### Aim of the task
In the entries below, find the line with "This screenshot has width=1070, height=1120." and print exactly every line from there up to and including the line with "the 1.5K reposts", with no other lines.

### Source material
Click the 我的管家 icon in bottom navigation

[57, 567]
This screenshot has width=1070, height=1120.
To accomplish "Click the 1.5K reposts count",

--

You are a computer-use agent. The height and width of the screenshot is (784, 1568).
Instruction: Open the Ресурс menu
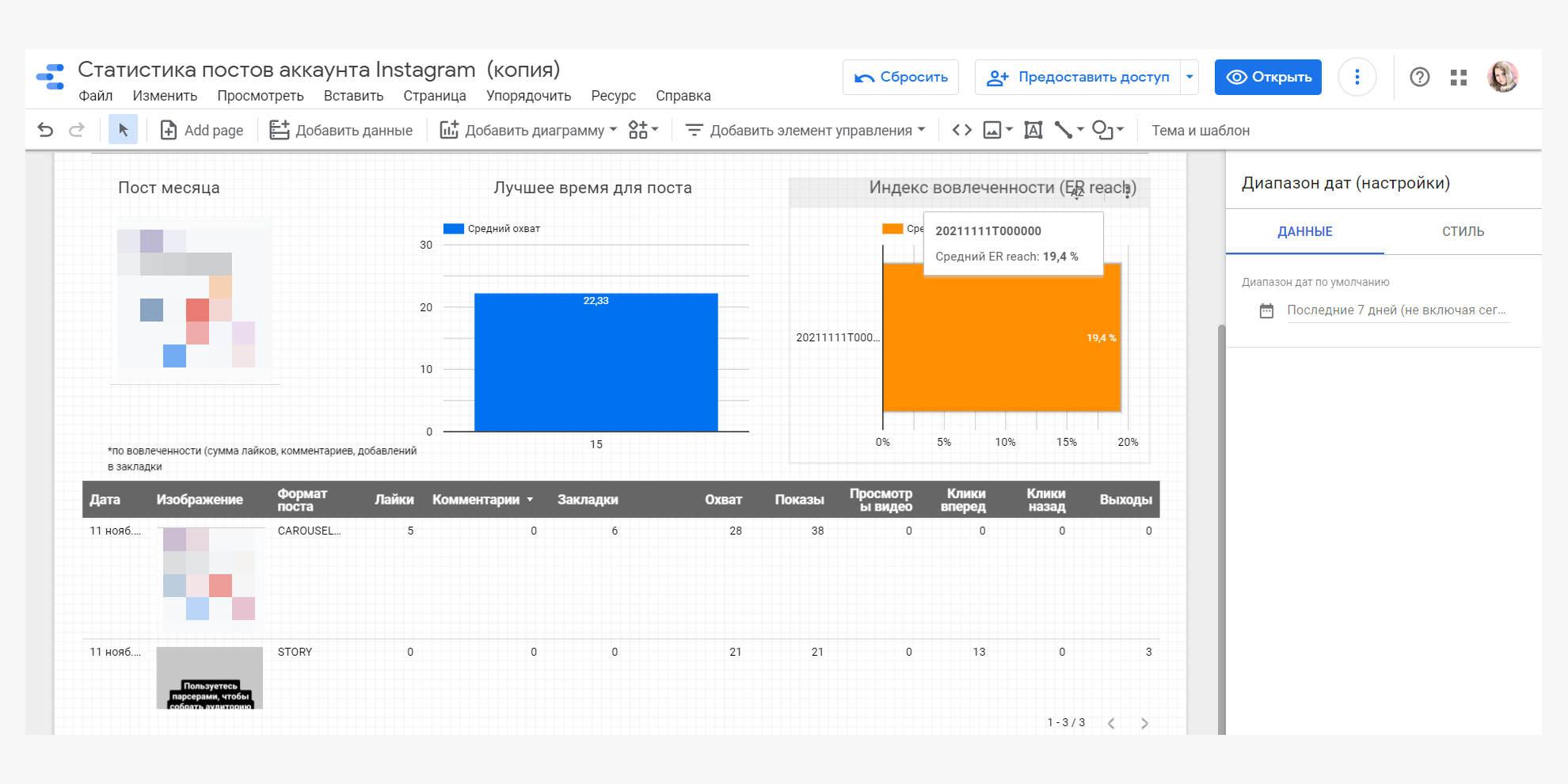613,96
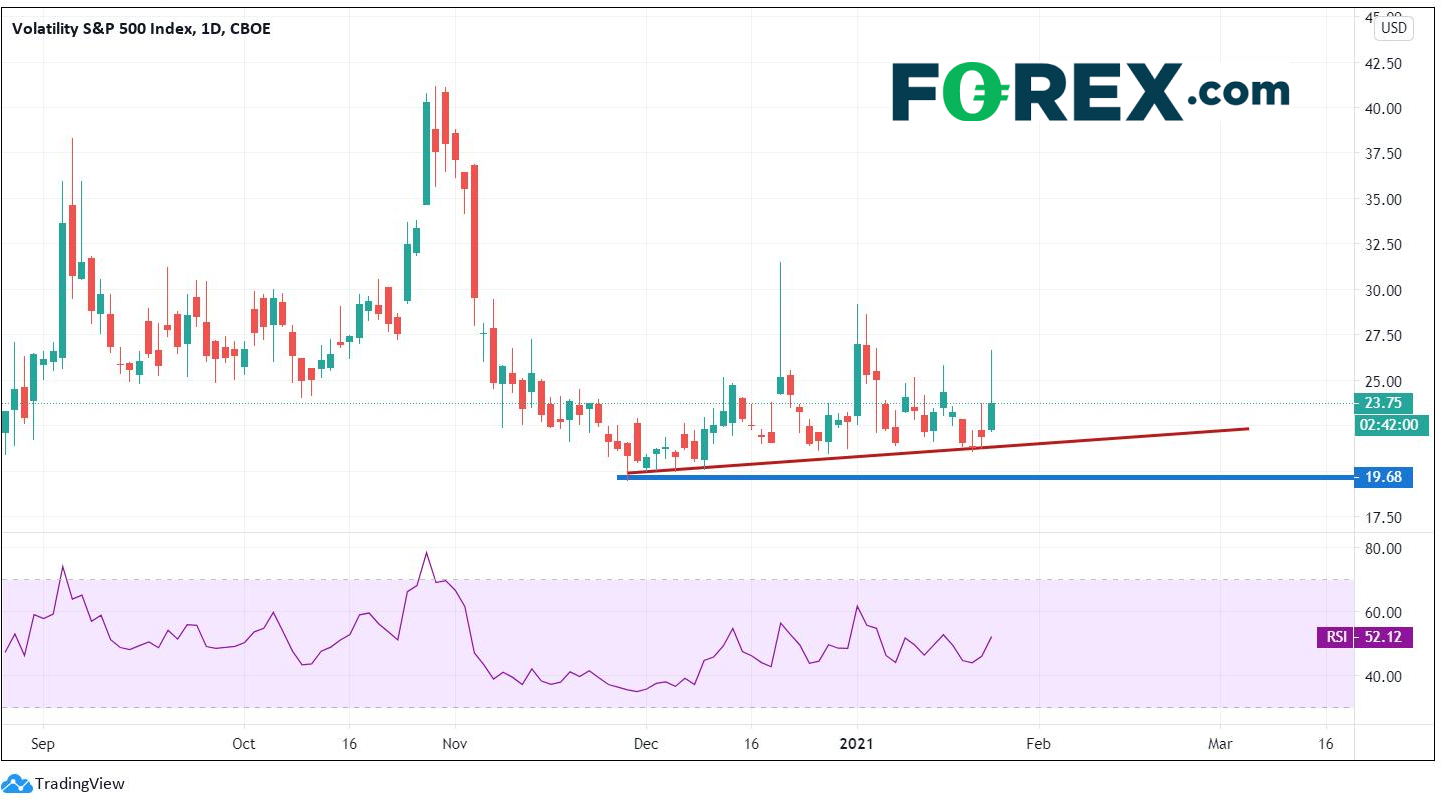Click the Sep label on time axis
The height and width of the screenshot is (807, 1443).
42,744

### Answer to this task
This screenshot has width=1070, height=1120.
To accomplish "Click the 1.5K reposts count",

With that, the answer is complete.